■ **YOUR INSTRUCTIONS**
For the listing that follows, give again exactly the lines from the one with "The width and height of the screenshot is (1024, 480)." to the one with "Expand the Audio", including both.

■ **EXERCISE INPUTS**
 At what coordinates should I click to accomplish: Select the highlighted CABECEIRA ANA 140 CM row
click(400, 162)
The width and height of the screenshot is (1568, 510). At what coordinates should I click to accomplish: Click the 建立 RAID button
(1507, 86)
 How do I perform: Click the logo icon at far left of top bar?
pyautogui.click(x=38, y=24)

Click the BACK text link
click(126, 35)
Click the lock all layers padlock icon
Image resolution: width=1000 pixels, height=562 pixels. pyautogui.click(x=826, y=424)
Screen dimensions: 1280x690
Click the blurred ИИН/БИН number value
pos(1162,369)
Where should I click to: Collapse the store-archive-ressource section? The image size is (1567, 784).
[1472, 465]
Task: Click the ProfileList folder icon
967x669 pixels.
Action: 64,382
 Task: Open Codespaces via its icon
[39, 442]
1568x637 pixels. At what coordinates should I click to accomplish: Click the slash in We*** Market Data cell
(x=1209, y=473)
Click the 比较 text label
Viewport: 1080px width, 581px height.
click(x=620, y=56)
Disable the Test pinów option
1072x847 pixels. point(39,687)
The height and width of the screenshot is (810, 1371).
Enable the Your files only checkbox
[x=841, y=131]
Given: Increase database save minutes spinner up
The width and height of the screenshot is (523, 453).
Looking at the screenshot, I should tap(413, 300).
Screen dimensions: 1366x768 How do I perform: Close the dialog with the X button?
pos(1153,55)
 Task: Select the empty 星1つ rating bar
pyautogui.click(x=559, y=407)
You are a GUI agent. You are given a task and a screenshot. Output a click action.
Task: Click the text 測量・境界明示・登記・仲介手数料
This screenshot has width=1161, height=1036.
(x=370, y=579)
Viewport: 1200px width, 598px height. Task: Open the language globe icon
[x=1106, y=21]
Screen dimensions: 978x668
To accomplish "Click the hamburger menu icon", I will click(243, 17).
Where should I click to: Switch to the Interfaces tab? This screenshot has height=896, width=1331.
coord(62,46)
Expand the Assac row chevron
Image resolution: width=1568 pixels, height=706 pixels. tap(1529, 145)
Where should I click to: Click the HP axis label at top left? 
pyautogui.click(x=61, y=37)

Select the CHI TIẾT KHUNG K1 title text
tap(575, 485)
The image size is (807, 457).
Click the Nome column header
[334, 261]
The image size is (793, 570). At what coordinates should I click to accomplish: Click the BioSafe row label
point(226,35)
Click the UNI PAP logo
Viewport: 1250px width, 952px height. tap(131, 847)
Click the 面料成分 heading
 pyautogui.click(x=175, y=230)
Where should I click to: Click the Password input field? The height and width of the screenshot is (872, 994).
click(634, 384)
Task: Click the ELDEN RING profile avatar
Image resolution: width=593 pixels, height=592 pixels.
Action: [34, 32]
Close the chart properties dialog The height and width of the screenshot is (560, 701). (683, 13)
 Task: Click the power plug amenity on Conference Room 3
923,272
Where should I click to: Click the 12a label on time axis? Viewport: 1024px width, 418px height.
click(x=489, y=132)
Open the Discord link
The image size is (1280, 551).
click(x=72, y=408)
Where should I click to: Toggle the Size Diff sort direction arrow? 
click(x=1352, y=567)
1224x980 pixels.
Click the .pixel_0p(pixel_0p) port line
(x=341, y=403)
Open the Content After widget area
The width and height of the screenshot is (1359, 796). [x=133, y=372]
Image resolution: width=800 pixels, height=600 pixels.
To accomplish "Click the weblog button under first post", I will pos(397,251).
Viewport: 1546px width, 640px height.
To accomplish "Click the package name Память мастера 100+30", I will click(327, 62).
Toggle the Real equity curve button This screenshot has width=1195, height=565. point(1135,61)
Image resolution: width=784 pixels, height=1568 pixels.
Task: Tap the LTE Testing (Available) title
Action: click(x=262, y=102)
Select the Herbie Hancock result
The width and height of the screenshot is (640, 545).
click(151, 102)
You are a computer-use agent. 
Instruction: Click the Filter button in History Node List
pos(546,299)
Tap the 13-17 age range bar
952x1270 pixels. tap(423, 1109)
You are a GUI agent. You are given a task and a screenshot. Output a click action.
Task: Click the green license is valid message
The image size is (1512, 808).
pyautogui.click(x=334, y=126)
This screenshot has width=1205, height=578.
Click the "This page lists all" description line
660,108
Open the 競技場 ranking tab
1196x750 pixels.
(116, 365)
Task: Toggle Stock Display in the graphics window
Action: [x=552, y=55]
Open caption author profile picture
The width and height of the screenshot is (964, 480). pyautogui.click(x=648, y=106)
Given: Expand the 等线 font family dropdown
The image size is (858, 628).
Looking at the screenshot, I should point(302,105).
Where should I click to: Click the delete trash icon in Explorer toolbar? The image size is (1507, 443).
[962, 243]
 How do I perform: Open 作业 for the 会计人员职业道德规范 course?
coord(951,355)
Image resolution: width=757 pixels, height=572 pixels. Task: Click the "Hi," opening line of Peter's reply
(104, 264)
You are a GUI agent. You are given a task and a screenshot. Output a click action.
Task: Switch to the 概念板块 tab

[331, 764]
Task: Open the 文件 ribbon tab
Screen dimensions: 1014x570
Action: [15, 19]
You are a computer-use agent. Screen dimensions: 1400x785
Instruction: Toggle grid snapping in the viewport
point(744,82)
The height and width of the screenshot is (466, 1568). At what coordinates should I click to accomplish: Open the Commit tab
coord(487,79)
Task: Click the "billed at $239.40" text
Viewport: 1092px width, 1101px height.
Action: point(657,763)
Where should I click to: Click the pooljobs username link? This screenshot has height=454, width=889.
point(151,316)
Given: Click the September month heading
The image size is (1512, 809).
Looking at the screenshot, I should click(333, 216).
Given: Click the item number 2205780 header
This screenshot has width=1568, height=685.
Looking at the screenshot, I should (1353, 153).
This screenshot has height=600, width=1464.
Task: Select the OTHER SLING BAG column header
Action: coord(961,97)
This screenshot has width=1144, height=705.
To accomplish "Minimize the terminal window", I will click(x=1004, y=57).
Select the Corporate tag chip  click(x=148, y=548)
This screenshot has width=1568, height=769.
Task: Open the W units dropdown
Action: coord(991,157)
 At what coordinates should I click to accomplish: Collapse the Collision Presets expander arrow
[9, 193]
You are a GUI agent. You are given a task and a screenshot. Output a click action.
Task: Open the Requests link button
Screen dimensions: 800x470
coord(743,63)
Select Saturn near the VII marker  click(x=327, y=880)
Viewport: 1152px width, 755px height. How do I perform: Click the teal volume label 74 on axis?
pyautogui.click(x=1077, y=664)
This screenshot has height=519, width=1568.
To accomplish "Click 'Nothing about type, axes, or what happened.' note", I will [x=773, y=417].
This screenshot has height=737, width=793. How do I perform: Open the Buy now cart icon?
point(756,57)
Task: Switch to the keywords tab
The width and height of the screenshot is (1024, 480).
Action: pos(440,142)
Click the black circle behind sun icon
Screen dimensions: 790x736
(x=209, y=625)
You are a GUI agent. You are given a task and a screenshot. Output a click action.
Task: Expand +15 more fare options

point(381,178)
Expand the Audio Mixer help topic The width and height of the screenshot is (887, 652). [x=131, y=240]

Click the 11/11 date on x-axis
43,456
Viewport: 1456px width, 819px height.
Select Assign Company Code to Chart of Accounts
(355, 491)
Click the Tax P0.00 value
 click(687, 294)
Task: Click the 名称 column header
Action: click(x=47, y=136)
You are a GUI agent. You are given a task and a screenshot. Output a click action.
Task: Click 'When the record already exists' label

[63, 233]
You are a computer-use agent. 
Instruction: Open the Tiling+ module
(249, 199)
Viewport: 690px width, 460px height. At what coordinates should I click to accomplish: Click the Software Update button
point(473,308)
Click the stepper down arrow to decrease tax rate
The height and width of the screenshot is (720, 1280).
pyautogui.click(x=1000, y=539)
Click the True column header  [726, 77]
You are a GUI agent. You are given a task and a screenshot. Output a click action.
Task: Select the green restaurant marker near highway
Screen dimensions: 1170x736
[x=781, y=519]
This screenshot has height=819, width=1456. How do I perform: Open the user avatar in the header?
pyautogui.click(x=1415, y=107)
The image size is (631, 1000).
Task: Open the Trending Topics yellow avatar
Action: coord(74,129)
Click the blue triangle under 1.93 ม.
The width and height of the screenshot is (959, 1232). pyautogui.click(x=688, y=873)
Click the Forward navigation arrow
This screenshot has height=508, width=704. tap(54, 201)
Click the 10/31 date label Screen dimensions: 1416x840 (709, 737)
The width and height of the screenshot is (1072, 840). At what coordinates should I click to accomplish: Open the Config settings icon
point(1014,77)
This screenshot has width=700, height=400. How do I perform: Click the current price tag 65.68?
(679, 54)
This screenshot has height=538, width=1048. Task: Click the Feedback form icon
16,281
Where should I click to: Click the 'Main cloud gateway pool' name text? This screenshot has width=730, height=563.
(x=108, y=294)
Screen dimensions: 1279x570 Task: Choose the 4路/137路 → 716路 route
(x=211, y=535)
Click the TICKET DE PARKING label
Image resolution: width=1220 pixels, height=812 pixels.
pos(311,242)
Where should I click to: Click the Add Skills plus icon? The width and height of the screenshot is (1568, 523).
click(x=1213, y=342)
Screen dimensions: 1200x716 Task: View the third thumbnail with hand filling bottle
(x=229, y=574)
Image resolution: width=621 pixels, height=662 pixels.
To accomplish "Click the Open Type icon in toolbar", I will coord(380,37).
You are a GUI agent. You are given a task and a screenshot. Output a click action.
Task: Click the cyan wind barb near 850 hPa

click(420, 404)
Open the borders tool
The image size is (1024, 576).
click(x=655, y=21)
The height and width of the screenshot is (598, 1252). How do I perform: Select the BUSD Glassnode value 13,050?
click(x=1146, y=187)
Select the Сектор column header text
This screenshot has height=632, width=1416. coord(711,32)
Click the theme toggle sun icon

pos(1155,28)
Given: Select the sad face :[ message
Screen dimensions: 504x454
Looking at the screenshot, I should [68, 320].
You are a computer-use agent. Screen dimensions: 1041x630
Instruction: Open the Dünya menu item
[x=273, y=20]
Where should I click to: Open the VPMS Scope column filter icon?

■ **RESULT BELOW**
The width and height of the screenshot is (1024, 480).
Action: pos(440,142)
Click the black circle behind sun icon
Screen dimensions: 790x736
(x=209, y=625)
You are a GUI agent. You are given a task and a screenshot. Output a click action.
Task: Expand +15 more fare options

point(381,178)
Expand the Audio Mixer help topic The width and height of the screenshot is (887, 652). [x=131, y=240]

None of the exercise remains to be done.